8. \( \frac{j^{2}-k}{k} \), for \( j=4 \) and \( k=-12 \) 9. \( \frac{10+f^{2}}{3 f} \), for \( f=6 \) 10. \( \frac{z+2}{z^{2}-4} \), for \( z=6 \) 1. \( \frac{a^{2}+b^{2}}{2 a+b} \), for \( a=4 \) and \( b=-3 \) 2. \( \frac{e}{f^{2}-2 f+1} \), for \( e=-6 \) and \( f=5 \)

First off, let's tackle the first expression you provided! For \( \frac{j^{2}-k}{k} \) with \( j=4 \) and \( k=-12 \): Plugging in the values gives us \( \frac{4^2 - (-12)}{-12} = \frac{16 + 12}{-12} = \frac{28}{-12} = -\frac{7}{3} \). And for the second one, \( \frac{10+f^{2}}{3 f} \) with \( f=6 \): Substituting in \( f \) results in \( \frac{10 + 6^2}{3 \cdot 6} = \frac{10 + 36}{18} = \frac{46}{18} = \frac{23}{9} \). Now onto \( \frac{z+2}{z^{2}-4} \) for \( z=6 \): Inserting \( z \) yields \( \frac{6 + 2}{6^2 - 4} = \frac{8}{36 - 4} = \frac{8}{32} = \frac{1}{4} \).
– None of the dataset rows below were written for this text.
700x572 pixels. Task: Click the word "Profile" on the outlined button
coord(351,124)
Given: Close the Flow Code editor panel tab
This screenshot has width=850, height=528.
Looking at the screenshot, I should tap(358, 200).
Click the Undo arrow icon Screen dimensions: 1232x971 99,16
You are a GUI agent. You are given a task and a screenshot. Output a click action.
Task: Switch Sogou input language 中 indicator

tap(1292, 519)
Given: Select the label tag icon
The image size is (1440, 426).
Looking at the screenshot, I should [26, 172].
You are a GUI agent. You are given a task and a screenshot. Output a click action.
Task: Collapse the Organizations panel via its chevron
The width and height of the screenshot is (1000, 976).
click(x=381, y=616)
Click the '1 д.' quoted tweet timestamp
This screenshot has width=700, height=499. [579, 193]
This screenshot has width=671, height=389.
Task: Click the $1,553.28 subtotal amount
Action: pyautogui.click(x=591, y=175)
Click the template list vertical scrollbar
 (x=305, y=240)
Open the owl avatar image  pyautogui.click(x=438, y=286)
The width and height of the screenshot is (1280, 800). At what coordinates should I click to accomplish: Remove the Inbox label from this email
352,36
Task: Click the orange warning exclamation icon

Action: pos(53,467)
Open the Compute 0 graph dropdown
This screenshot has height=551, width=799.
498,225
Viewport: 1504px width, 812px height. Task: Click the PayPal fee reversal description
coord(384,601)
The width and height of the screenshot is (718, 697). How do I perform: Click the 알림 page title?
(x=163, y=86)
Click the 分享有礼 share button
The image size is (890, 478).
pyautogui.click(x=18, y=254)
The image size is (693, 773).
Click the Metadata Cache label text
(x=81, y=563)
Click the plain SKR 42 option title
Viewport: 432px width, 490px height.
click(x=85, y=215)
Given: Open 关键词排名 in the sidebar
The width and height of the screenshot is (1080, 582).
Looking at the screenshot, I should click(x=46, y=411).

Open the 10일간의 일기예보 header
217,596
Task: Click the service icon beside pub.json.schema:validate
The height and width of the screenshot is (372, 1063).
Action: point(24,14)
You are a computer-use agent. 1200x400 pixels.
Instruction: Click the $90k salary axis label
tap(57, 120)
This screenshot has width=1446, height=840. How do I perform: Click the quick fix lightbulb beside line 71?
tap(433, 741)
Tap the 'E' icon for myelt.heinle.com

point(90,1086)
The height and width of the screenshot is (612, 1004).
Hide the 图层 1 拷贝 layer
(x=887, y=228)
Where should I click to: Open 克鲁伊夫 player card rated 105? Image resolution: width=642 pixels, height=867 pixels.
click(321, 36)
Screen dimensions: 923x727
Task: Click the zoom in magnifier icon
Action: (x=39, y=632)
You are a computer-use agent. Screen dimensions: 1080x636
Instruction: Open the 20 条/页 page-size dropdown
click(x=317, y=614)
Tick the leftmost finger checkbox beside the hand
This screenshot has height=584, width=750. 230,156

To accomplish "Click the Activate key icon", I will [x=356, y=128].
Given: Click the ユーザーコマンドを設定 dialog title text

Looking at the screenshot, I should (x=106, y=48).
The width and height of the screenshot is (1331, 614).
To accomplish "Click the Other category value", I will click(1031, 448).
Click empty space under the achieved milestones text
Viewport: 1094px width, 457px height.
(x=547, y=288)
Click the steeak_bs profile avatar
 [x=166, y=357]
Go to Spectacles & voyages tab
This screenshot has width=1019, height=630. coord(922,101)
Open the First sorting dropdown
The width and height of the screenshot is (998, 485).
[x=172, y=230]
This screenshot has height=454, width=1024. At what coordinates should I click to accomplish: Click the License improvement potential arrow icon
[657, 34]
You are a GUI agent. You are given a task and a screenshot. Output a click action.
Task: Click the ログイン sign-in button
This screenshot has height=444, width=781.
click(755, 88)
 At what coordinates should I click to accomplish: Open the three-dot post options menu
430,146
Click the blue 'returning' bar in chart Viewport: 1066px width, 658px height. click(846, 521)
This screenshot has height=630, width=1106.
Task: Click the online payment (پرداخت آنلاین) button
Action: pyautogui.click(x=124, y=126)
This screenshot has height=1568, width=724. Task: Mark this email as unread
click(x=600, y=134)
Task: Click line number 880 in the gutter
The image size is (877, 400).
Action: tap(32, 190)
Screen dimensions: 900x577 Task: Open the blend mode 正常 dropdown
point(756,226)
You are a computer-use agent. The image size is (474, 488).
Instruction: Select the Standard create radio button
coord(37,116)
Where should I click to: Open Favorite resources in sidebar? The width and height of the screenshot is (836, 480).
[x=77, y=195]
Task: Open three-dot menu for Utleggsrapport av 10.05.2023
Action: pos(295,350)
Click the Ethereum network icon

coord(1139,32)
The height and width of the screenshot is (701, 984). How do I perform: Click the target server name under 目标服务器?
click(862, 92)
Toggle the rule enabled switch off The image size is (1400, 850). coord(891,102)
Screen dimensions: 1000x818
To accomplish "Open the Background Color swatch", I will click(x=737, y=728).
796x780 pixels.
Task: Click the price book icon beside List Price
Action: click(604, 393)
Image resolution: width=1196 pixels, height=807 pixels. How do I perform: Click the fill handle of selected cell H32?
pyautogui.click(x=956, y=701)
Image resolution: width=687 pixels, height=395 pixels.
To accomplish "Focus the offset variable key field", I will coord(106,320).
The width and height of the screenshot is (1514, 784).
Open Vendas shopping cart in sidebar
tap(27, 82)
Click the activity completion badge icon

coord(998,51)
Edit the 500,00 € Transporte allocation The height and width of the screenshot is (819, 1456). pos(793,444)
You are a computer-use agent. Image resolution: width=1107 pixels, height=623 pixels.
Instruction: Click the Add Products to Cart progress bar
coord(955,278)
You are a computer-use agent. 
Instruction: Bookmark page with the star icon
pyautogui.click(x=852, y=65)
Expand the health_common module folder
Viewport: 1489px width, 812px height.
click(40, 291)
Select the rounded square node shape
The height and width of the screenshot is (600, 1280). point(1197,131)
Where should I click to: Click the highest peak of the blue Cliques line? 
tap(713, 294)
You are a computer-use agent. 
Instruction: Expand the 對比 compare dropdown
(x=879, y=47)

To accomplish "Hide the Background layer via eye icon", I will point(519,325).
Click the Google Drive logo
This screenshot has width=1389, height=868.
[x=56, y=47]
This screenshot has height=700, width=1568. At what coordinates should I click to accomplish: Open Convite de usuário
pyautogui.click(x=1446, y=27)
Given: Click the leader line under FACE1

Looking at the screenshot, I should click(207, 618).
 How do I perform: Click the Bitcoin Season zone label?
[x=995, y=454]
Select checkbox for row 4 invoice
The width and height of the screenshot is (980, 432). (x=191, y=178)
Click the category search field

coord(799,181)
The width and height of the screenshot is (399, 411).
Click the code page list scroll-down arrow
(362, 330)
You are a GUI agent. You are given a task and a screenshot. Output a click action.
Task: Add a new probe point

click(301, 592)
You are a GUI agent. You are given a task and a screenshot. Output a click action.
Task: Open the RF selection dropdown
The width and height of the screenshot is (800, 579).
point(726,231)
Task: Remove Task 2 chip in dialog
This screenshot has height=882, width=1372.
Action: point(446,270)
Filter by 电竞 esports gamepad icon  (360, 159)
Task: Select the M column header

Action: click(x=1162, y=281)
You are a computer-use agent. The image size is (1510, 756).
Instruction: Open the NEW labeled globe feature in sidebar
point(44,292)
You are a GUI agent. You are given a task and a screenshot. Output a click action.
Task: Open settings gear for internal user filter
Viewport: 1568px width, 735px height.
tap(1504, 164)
For the expression \( \frac{a^{2}+b^{2}}{2a+b} \) when \( a=4 \) and \( b=-3 \): This computes to \( \frac{4^2 + (-3)^2}{2 \cdot 4 + (-3)} = \frac{16 + 9}{8 - 3} = \frac{25}{5} = 5 \). Finally, the expression \( \frac{e}{f^{2}-2f+1} \) for \( e=-6 \) and \( f=5 \): We find \( \frac{-6}{5^2 - 2 \cdot 5 + 1} = \frac{-6}{25 - 10 + 1} = \frac{-6}{16} = -\frac{3}{8} \). Spready out knowledge is like saying, "Let's all get together and learn!" From the past, the history of algebra is filled with famous mathematicians like Al-Khwarizmi, who laid the groundwork for algebra as we know it today around the 9th century! His name actually gave rise to the term 'algebra.' Looking forward, algebra is everywhere! Whether you're calculating your monthly budget, analyzing data trends, or even programming, understanding these expressions helps to quantify and solve real-life problems. Think of it as the universal language of logic!